Maia afirma que “o Brasil está ficando para trás por causa de vaidade”

Sem citar nomes, o presidente da Câmara dos Deputados usou pautas econômicas como exemplos de conflitos por vaidade

atualizado 30/11/2020 17:37

rodrigo-maia-coletiva-câmara-dos-deputados-11Foto: Hugo Barreto/Metrópoles

O presidente da Câmara dos Deputados, Rodrigo Maia (DEM-RJ), afirmou, nesta segunda-feira (30/11), que a vaidade de alguns atores políticos do Parlamento e do governo Bolsonaro está prejudicando o Brasil. “O Brasil está ficando para trás porque a vaidade dos homens prevalece em relação à racionalidade e ao bom senso”, declarou.

Segundo o parlamentar, desde o ano passado ele vem tentando pautar alguns projetos, mas “conflitos, vaidades e egos vêm travando”. Sem citar nomes, ele usou pautas econômicas como exemplos de conflitos por vaidade.

“Tiraram três PECs da Câmara. A emergencial estava na Câmara desde 2018, mas a vaidade a tirou da Câmara e jogou no Senado e tenho certeza que vai aprovar nas próximas duas semanas. Depois, travaram a [reforma] tributária e fizeram a gente criar comissão mista, patrocinada pelo governo”, declarou Maia, em entrevista ao UOL.
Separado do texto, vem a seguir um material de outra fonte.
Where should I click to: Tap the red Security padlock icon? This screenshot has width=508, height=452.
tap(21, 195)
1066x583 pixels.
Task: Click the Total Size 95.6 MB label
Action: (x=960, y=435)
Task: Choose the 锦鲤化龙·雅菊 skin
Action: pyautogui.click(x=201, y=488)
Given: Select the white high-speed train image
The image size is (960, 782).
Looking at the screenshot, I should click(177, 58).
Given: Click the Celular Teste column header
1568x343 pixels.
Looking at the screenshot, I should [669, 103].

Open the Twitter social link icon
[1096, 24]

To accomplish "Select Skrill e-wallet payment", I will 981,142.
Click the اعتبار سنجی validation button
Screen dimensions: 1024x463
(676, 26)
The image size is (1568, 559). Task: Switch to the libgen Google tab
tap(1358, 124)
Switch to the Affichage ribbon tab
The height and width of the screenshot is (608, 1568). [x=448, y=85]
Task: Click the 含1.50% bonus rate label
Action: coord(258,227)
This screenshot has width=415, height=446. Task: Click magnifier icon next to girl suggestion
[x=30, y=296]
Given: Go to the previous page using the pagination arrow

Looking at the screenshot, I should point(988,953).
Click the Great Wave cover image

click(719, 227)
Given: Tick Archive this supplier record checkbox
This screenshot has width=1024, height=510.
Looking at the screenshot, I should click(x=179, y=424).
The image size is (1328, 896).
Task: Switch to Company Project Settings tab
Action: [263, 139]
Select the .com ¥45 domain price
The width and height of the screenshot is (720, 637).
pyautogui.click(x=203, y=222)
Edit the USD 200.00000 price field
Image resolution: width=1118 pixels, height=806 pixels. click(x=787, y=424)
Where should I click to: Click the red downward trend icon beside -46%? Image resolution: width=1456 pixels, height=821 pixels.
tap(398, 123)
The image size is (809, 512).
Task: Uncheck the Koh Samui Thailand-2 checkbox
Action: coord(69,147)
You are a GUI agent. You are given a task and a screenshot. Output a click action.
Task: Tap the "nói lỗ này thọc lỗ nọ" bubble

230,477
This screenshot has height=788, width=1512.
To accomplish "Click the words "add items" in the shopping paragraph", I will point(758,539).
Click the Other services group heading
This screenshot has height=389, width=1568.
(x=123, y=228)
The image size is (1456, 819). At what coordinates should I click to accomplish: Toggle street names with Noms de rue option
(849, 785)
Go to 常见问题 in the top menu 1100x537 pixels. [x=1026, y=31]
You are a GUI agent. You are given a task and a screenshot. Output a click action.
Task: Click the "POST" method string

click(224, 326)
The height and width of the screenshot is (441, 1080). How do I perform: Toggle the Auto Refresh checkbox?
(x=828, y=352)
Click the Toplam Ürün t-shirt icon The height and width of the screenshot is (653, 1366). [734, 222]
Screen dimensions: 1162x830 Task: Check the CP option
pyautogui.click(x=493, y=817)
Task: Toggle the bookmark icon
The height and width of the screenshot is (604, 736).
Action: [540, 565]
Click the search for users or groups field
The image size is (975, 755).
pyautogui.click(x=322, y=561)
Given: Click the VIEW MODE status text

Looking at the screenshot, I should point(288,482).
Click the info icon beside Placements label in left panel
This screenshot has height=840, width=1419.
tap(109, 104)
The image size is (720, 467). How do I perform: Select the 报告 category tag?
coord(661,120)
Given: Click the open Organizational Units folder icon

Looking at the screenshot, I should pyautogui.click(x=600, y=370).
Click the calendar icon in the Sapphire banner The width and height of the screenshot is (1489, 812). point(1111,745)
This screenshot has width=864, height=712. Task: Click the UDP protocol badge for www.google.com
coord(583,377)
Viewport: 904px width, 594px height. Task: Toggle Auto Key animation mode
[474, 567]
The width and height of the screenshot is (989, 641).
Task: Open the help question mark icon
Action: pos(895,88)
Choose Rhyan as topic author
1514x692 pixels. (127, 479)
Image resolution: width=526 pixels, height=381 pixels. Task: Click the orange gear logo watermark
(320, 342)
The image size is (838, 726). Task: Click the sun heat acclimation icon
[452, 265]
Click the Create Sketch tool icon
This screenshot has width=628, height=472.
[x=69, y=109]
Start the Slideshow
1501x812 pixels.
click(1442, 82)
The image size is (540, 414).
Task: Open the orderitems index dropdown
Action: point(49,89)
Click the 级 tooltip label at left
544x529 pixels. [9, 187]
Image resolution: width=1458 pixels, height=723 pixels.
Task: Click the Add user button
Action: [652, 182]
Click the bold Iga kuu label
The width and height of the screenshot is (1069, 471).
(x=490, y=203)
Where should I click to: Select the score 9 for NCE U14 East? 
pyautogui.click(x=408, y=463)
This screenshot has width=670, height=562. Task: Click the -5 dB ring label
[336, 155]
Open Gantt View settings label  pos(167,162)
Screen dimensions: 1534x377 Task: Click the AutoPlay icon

Ao ser questionado se suas críticas se dirigem ao ministro da Economia, Paulo Guedes, Maia desconversou. “Todo mundo na política é vaidoso, mas alguns merecem um troféu. Em fevereiro vou revelar quem é o ministro mais vaidoso desse governo”, disse ele, em tom de brincadeira.

Apanham e não mudam

Ao final da entrevista, Maia foi questionado sobre a vaidade dos ministros do Meio Ambiente, Ricardo Salles, e das Relações Exteriores, Ernesto Araújo, e afirmou: “O ministro do Meio Ambiente e das Relações Exteriores estão destruindo a imagem do Brasil lá fora. Vaidosos não devem ser, porque estão apanhando e não mudam nunca”, ironizou.